- _EXTRACTED TEXT_
*** Begin section ***

And soon, she comes back to the vexed question, which she first raised in describing her milk route, of masculine and feminine designations. After reporting on several authors’ suggestions for gender-neutral pronouns, each more fanciful and improbable than the last, she writes: “Pronouns are deeply embedded in the language, and all these imposed schemes are doomed: the more logical they are, the more absurd the idea of putting them into practice. Rather than solve anything by blending in, the invented pronouns stand up and wave their arms around just when they should be disappearing.”

Nor is using “their” an answer:

I hate to say it, but the colloquial use of “their” when you mean “his or her”is just wrong. It may solve the gender problem, and there is no doubt that it has taken over in the spoken language, but it does so at the expense of number. An antecedent that is in the singular cannot take a plural pronoun. And yet it does, all the time—certainly in speech. It’s not fair. Why should a lowly common-gender plural pronoun trump our singular feminine and masculine pronouns, our kings and queens and jacks? If we didn’t make such a fuss about the epicene, the masculine pronoun would just blend in and disappear: the invisible he.

As, I might add, it did until, historically speaking, the day before yesterday, when some activists started making a fuss about it.


Then we move into the nuts and bolts of grammar—a metaphor many writers on language have used, but Norris delves into it and gives it its due:

To understand how the language works…—to master the mechanics of it—you have to roll up your sleeves and join the ink-stained wretches as we name the parts, being careful to define them in a way that makes them simpler instead of more complicated, and see how they work together. Bear with me while I find the little hook that holds the hood in place and prop it open with this stick. I am going to attempt to diagnose one of the most barbaric habits in contemporary usage…. Just between you and me, I suffer, and the whole body of the English language shudders, when, say, a shoe salesman trying to gain my trust leans forward and says, “Between you and I….”

*** End section ***

- _PROMPT 1_
In the excerpt, what does the colloquial use of "their" in place of "his or her" sacrifice?
- _PROMPT 2_
Please retype the excerpt word for word, between "I hate to say" and "the invisible he.", inclusive.
Answer from the excerpt alone.

- _SUPPLIED MATERIAL_
*** Begin section ***

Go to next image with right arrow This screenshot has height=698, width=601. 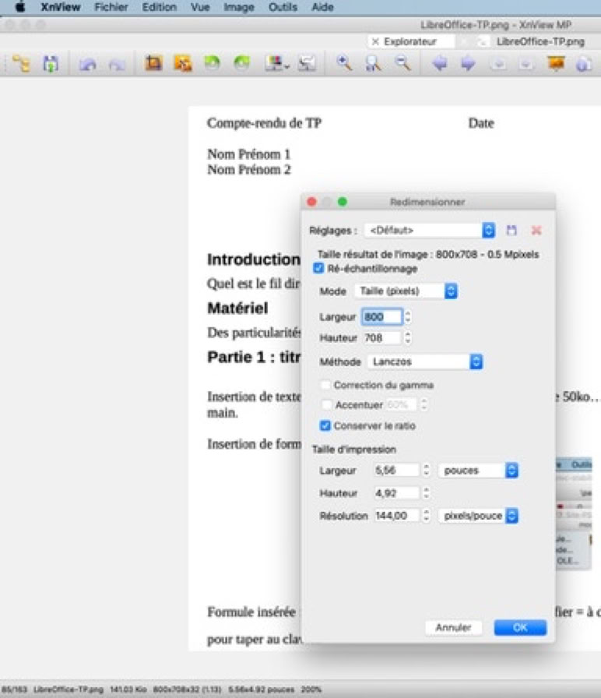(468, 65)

*** End section ***
*** Begin section ***

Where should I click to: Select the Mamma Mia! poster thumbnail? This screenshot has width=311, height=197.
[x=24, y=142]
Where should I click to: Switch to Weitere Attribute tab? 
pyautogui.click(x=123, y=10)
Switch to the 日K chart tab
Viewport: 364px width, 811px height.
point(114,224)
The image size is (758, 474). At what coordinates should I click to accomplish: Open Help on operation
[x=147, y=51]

*** End section ***

- _EXPECTED ANSWER 1_
Number.

- _EXPECTED ANSWER 2_
I hate to say it, but the colloquial use of “their” when you mean “his or her”is just wrong. It may solve the gender problem, and there is no doubt that it has taken over in the spoken language, but it does so at the expense of number. An antecedent that is in the singular cannot take a plural pronoun. And yet it does, all the time—certainly in speech. It’s not fair. Why should a lowly common-gender plural pronoun trump our singular feminine and masculine pronouns, our kings and queens and jacks? If we didn’t make such a fuss about the epicene, the masculine pronoun would just blend in and disappear: the invisible he.